So we still need purpose to live happily at this age – we don’t need to formally go to work but we still need motivating reasons to get up every day and goals to still reach for, with some responsibilities towards others and people depending on us, in order to stay vital and feeling useful. Elderly people who regularly interact with young children can feel younger, physically fitter and less depressed. If you want to stay feeling young then continue to do what young people do, such as keep active!
Purpose must therefore be maintained even after we retire from formal work. A common purpose for many grandparents around the world is looking after grandchildren. So it’s not retirement per se that kills but how you spend it. You can still work if you want to, perhaps part-time, even while you’re collecting your pension, and this work can (hopefully) be more focused on something that’s personally meaningful rather than for the need for money. You won’t likely be able to beat your personal bests when doing the things you did when younger but if you start new interests and hobbies, new exercises and challenges that you’ve never tried before, then you can try to beat the new targets you set from this point onwards. You’ll not have attempted everything in the world so there’ll always be scope for growth and setting some personal bests!
One caveat though is that ambitions or future goals – whatever one’s age – can sometimes lead us to neglect appreciating moments in the present, so we mustn’t forget about the present too. We don’t have to fill every moment in our lives with productivity or side hustles.
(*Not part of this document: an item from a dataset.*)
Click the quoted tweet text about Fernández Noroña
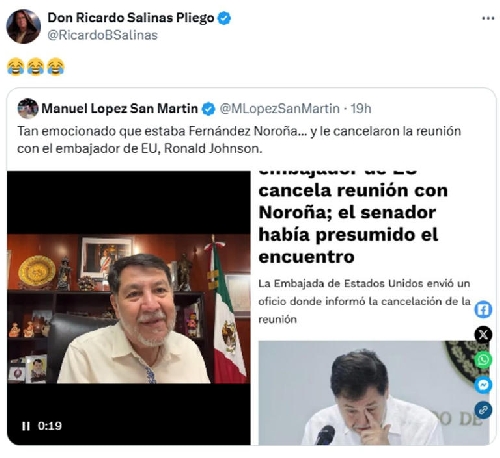This screenshot has height=458, width=500. click(x=239, y=140)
Woof. All in all – although the details can change as we go through life – having a sense of higher purpose, meaning and feeling a constant sense of progress or growth are crucial for our well-being and longevity. They don’t have to be grand ambitions at all, or follow what other people have or want – they just have to be personally meaningful for you. Maybe you’d like to tell us, by replying to the tweet linked to the Twitter comment button below, what gets you up in the mornings? For me right now it’s obviously this blog… and I’m still trying to beat Fluffystealthkitten’s years-old high scores on Guitar Hero!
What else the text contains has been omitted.